看護師の主な仕事は診療の補助と生活の援助です。
診療に関わる部分は、医師の指示に従わないと実施出来ないことがほとんどです。
精神科では、他の病棟と比較すると、生活の補助の役割が多くなります。
そのため、精神科では処置がほとんどないから何も出来ない看護師になる、とよく言われます。
私も、学生の頃はそう思っていたし、その言葉を鵜呑みにして内科を第一志望に書いていました。
精神科で実際に働いてみると、必要最低限の処置はあるし、全然実施もできます。
専門性のある処置はもちろんありませんが、それは他の科にいても移動すればまた一から勉強しなくてはならないので、別に精神科に限る話ではないのです。
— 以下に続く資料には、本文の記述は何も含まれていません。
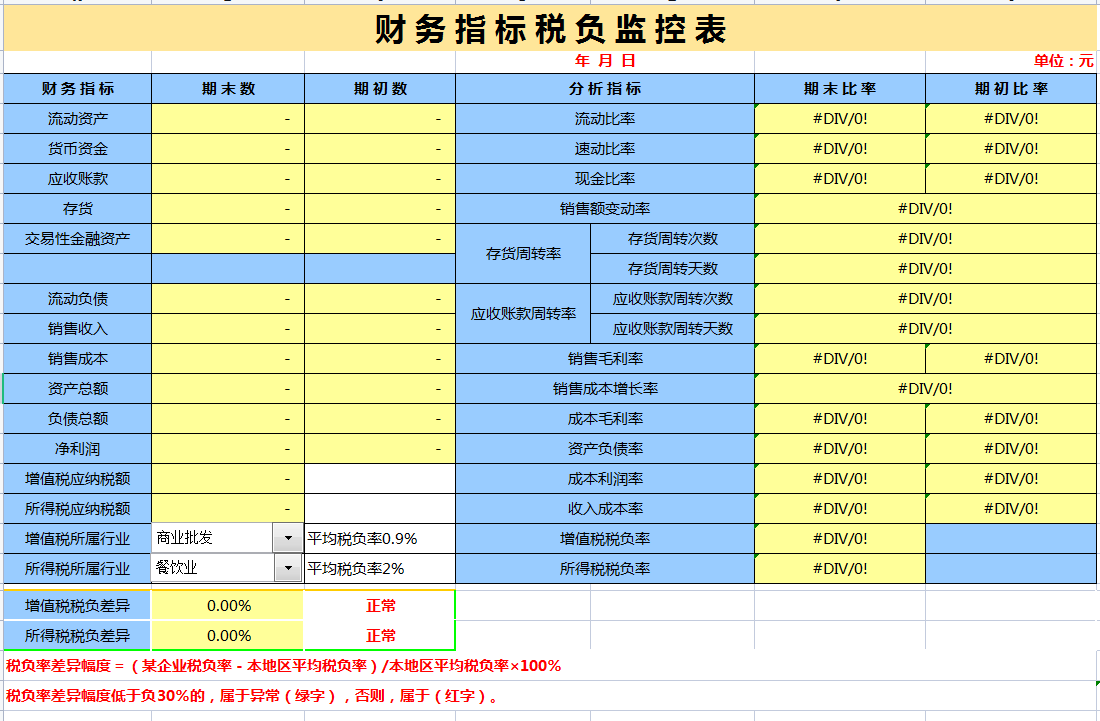Select the 期初比率 column header cell
The height and width of the screenshot is (721, 1100).
coord(1010,88)
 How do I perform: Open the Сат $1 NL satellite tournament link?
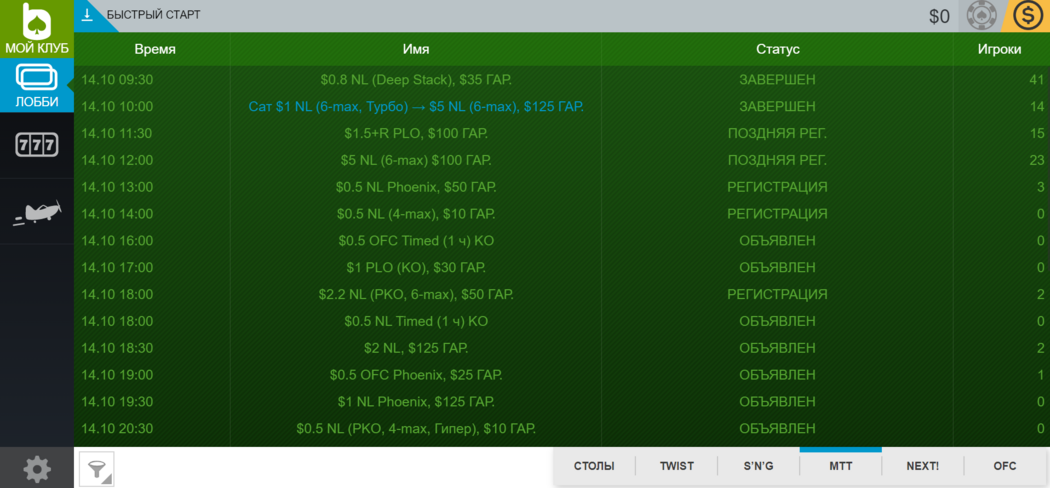click(x=415, y=106)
精神科では、本人の考え方や、家族の状況、考え方も治療方針を変えますし、日々の様子や夜間の様子などを観察する看護師の腕も治療方針を変えます。
患者さんへの看護師の関わり方も、患者さんの病状を左右することがあります。
医師の指示が無くても出来ることが多いということは、そういうことなのです。
もちろん、私も日々苦戦しながら仕事をしていますし、精神科の難しいところは対応に正解がない所です。
あの人にはよかったけど、この人は症状を悪くしてしまった、そういうこともあります。
そのために他のスタッフとよく話し合いをしますし、医師とも積極的にコミュニケーションをとるようにしています。
医師も積極的に看護師の意見を聞いてくれます。
逆を言えば、医師―看護師間、看護師―看護師間のコミュニケーションが取れない精神科はあまりいい病院ではないと思います。
また、精神疾患は若い年代の患者さんも多く、仕事ができなくなるなど社会生活に大きな影響を与えてしまうケースが多いです。
やはり、治療がうまくいき、社会に帰っていかれる方を見ることが出来るところにやりがいを感じます。